Daí vieram os processos de expansão, industrialização, massificação (e desqualificação) dos cursos superiores e também as novas normas legais que passaram a exigir das instituições de ensino superior a formação acadêmica de seus professores. E, assim, os publicitários do “mercado” foram perdendo o interesse pelo ensino. De modo que, com isso, foi se criando um entendimento da formação em publicidade como que defasada, por não acompanhar pari passu as práticas do mercado, com a consequente valorização das pontuais presenças dos profissionais de mercado em âmbito acadêmico, em palestras, como convidados de aulas, participando das quase sempre mercadófilas “semanas de comunicação” etc.
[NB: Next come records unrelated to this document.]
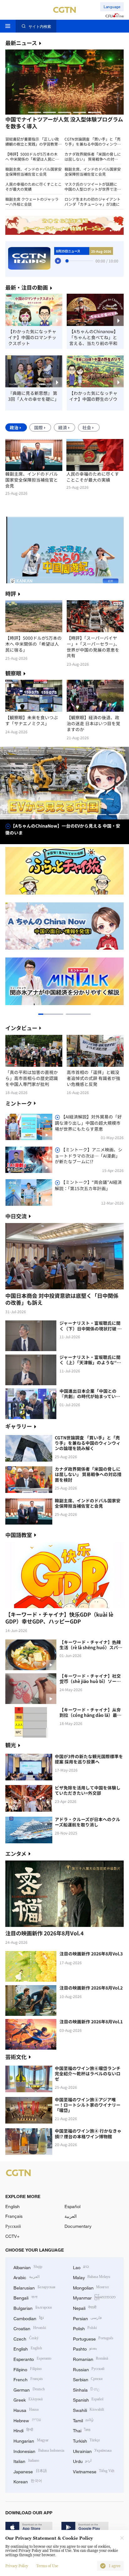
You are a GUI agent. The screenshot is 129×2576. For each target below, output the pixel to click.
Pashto (85, 2348)
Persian (87, 2318)
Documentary (77, 2226)
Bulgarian (32, 2307)
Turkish (86, 2440)
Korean (27, 2481)
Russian (89, 2369)
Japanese (30, 2471)
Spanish (88, 2399)
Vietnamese (94, 2471)
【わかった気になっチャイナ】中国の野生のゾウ (93, 396)
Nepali (85, 2307)
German (29, 2389)
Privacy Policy (16, 2566)
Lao (81, 2267)
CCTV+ (12, 2236)
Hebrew (27, 2420)
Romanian (90, 2358)
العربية (70, 2216)
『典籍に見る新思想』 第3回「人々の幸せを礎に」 (33, 396)
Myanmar (94, 2297)
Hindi (23, 2430)
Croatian (29, 2328)
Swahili (88, 2409)
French (28, 2379)
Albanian (27, 2267)
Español (72, 2206)
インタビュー (21, 1028)
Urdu (82, 2460)
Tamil (83, 2420)
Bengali (25, 2297)
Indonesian (38, 2450)
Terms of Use (47, 2566)
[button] (34, 112)
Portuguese (93, 2338)
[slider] (67, 260)
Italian (26, 2460)
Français (14, 2216)
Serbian (88, 2379)
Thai (82, 2430)
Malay (92, 2277)
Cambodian (28, 2318)
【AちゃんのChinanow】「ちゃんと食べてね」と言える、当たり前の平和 (93, 337)
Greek (28, 2399)
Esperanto (32, 2358)
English (12, 2206)
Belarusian (34, 2287)
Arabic (26, 2277)
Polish (85, 2328)
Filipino (27, 2369)
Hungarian (31, 2440)
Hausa (26, 2409)
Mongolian (91, 2287)
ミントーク (18, 1103)
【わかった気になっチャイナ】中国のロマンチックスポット (32, 337)
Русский (13, 2226)
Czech (26, 2338)
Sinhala (86, 2389)
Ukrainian (92, 2450)
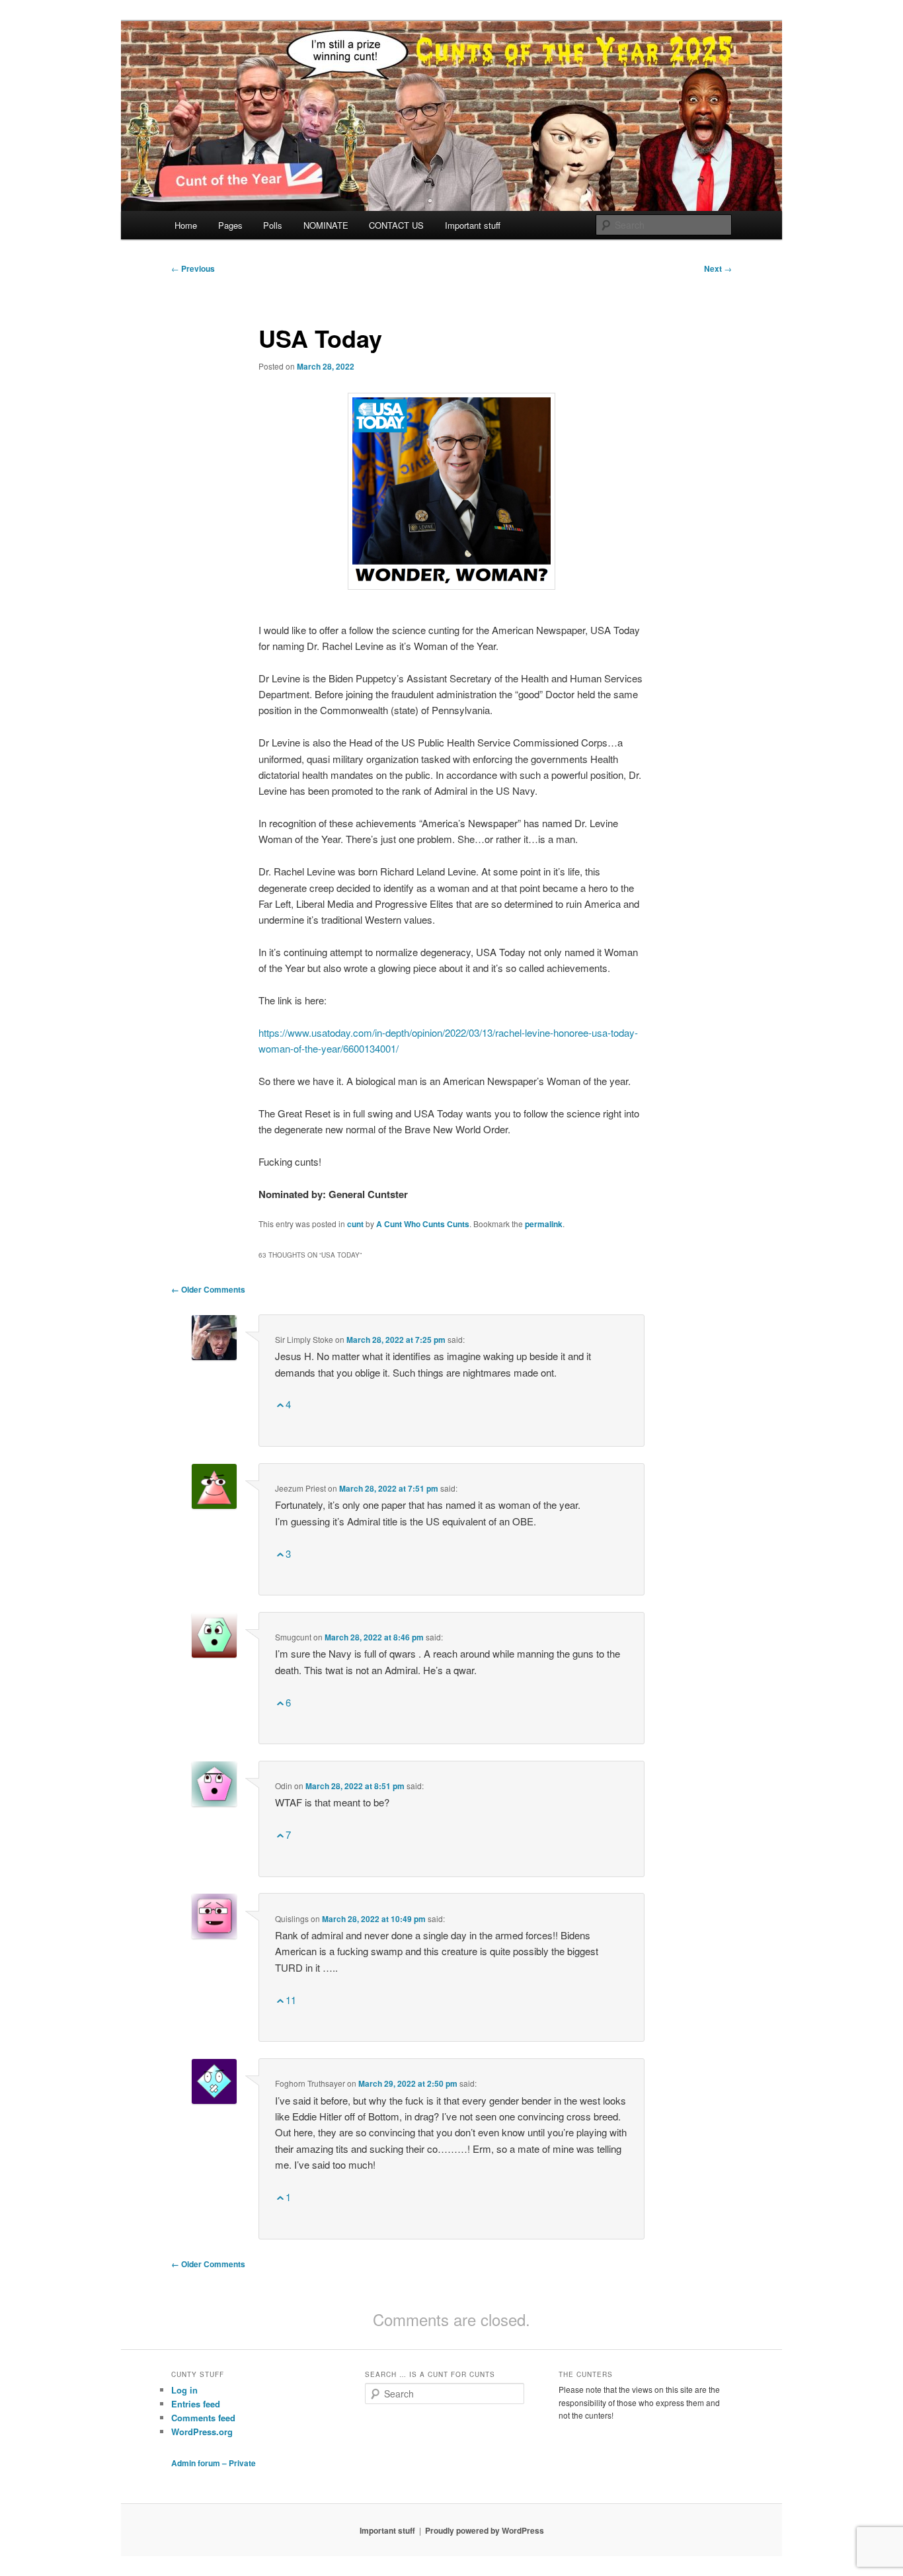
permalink (544, 1224)
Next (718, 268)
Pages (230, 225)
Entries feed (195, 2403)
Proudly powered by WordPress (484, 2530)
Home (186, 225)
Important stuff (472, 225)
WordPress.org (202, 2431)
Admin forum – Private (213, 2463)
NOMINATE (325, 225)
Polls (272, 225)
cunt (355, 1224)
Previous (193, 268)
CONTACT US (396, 225)
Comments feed (203, 2417)
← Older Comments (208, 1289)
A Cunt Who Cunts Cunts (422, 1224)
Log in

Bobeou e a gente escuta a mesma coisa, seja aborrecidamente de um colega, lamentavelmente de um aluno ou agora revoltantemente das próprias empresas do “mercado”: é importante aproximar o mercado da academia. Sim, eu concordo e não por acaso, junto de alguns colegas queridos, trato de desentupir essa safena quase que diariamente. A questão é que me incomoda muito a visão que reside por detrás desse tipo de fala e conduta, que concebe a “academia” como algo estático, atrasado e desinformado, que precisa receber sangues e nutrientes do “mercado”, para então se fazer verdadeiramente capaz de formar os seus profissionais.
Bom, se a publicidade que temos hoje por aí fosse assim toda maravilhosa, inteligente, sofisticada, bem elaborada e, mais do que isso, responsável, solidária, cônscia de suas potências e de seus limites ou, olhando pelo outro lado, não fosse muitas vezes preconceituosa, elitista, perversa, cínica, oportunista e hipócrita – quando não simplesmente tosca, mal feita, sem graça, anticriativa e coalhada de lugares comuns e erros gramaticais –, eu até entenderia a necessidade de termos profissionais de “mercado” cantando de galo nas universidades, como generosos arautos dos rumos ideais da comunicação publicitária no país.
Mas como não é esse o caso, eu estou é esperando o dia em que, nas agências, vão fazer também uma “semana de comunicação”, chamando professores e pesquisadores em publicidade, para lhes contar também algumas novidades. Estou esperando o momento de estudiosos em publicidade serem chamados para dizer, nas empresas, o que a sociedade espera delas – da mesma forma que essas empresas ousadamente fazem, dizendo nas faculdades do país inteiro o que se espera dos egressos dos seus cursos de publicidade.
Vamos colocar as coisas no lugar. Nada contra, absolutamente nada, que profissionais de mercado circulem pela academia; é plenamente compreensível que, sobretudo em contextos mais afastados dos chamados grandes centros (econômicos, quer-se quase sempre dizer), a presença do “mercado” nas universidades represente de fato um importante componente técnico no desenvolvimento dos alunos; a formação de profissionais autônomos ou de mercado é uma realidade no sistema educacional, social, político e econômico brasileiro, o que implica inevitavelmente percursos formativos que privilegiem conteúdos técnicos e práticos (um dia precisamos falar mais sobre isso, sobre a falta que tem feito a formação teórica).
A questão que incomoda e que precisa ser consertada é o ponto de vista, o modo de se enxergar tudo isso. A ponte que liga o mercado e a academia é larga, pode e precisa ser ampliada, por ela devemos cada vez mais transitar – mas sem jamais esquecer um detalhe: ela tem que ser de mão dupla.